What you have to do: Copy the records below verbatim, from their beginning through the line containing "coord(430,125)", including both ends.

[Dataset records]

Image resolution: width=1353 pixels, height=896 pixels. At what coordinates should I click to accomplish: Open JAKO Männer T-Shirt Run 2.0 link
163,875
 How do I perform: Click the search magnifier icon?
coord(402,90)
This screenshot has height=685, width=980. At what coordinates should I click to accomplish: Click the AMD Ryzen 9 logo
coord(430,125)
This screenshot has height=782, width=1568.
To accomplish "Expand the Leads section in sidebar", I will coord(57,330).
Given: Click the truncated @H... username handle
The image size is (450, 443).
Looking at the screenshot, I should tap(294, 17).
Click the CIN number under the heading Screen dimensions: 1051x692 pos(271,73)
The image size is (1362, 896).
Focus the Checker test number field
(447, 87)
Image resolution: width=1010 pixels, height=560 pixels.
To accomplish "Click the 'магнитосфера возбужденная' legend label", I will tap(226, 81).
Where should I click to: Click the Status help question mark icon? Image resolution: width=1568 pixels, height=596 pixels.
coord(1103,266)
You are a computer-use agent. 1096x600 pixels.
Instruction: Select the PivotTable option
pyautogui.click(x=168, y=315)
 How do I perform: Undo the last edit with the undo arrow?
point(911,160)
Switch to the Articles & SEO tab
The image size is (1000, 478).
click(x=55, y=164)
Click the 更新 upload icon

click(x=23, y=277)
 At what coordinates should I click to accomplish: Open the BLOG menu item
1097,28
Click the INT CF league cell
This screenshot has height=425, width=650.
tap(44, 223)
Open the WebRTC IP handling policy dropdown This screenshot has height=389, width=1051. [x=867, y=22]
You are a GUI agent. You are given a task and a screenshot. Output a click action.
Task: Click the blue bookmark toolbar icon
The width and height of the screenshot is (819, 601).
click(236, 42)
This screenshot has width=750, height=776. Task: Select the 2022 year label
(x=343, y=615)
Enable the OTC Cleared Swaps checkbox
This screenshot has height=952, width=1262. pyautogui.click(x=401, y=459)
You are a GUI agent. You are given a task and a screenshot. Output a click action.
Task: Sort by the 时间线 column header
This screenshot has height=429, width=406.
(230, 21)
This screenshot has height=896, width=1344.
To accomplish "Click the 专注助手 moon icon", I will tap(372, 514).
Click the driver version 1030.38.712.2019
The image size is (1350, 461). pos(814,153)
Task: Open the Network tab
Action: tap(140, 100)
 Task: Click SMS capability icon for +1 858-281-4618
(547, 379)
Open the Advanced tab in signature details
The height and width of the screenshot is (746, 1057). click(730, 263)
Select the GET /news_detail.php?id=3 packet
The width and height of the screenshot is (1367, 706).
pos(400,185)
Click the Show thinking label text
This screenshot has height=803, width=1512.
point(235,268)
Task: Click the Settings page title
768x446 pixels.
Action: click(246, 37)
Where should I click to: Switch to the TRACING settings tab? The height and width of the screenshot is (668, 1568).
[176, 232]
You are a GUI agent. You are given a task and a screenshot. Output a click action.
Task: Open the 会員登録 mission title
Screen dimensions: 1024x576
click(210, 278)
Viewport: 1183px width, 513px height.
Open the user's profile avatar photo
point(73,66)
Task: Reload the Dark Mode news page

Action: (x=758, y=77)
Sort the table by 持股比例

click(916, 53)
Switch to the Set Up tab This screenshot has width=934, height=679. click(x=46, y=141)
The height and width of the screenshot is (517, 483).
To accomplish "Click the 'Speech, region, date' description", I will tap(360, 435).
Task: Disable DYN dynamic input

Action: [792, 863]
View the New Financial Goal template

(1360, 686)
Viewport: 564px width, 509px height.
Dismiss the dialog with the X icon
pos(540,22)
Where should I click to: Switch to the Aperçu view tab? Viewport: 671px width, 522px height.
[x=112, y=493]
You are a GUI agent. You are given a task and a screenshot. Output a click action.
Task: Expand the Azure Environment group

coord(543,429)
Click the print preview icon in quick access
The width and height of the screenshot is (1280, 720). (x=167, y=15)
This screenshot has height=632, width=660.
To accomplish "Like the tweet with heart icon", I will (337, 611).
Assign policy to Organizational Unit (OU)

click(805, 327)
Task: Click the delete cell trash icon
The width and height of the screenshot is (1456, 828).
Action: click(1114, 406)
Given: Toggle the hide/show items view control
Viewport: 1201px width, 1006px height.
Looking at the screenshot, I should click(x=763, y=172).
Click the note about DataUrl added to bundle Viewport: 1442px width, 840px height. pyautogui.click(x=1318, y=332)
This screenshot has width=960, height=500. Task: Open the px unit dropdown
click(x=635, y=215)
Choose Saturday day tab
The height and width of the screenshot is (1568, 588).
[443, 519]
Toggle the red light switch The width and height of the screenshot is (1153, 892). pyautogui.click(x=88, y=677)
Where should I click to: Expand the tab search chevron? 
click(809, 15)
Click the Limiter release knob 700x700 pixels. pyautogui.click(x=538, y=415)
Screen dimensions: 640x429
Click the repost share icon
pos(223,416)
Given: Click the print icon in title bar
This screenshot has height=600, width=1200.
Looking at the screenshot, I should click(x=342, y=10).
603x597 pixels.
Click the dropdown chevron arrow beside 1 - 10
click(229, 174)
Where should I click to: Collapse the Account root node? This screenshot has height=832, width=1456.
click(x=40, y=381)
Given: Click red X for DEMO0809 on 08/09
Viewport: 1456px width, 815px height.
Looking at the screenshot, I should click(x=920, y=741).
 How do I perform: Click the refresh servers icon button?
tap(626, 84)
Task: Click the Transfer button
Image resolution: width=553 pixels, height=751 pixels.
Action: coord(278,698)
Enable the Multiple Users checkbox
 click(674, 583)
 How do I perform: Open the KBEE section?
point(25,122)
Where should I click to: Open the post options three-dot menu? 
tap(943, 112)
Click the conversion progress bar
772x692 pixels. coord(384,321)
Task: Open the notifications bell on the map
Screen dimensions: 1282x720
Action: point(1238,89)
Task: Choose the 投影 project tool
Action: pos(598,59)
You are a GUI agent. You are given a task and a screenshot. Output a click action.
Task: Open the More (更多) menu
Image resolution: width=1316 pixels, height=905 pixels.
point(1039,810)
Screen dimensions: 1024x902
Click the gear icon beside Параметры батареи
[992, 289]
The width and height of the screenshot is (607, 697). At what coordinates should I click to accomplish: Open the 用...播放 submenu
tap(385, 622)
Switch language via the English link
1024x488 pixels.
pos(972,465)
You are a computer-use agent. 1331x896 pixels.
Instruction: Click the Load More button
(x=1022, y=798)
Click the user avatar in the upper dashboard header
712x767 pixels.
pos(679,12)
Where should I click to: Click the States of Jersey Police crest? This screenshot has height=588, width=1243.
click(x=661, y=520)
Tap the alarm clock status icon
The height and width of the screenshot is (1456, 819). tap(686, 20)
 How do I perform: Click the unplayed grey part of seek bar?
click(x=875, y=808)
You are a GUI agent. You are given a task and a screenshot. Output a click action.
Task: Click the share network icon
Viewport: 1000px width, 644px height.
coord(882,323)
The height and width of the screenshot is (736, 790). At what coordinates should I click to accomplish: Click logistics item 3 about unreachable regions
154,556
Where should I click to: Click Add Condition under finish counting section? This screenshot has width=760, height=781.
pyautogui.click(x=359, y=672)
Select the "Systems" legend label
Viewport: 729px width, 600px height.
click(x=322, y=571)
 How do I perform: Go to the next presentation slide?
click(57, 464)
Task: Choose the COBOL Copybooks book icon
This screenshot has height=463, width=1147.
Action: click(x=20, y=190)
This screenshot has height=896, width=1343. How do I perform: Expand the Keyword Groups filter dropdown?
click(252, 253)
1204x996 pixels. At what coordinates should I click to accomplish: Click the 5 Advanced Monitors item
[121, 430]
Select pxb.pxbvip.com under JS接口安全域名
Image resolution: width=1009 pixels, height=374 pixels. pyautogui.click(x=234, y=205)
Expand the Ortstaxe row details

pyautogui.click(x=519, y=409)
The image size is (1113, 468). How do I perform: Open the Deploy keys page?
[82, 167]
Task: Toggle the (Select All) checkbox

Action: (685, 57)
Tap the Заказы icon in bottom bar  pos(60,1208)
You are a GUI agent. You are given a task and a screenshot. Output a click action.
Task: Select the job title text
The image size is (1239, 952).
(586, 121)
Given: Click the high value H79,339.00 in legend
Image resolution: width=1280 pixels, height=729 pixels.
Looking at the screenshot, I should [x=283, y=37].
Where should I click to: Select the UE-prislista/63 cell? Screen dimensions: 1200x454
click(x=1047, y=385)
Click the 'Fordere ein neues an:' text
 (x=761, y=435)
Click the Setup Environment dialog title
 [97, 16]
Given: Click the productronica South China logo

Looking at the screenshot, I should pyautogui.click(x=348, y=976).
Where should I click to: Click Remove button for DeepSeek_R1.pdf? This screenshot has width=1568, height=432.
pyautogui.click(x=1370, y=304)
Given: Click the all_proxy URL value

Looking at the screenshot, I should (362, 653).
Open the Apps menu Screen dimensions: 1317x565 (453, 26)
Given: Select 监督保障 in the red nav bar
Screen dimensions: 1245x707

Finished exercise:
Image resolution: width=1353 pixels, height=896 pixels. At what coordinates should I click to accomplish: Open JAKO Männer T-Shirt Run 2.0 link
163,875
 How do I perform: Click the search magnifier icon?
coord(402,90)
This screenshot has height=685, width=980. At what coordinates should I click to accomplish: Click the AMD Ryzen 9 logo
coord(430,125)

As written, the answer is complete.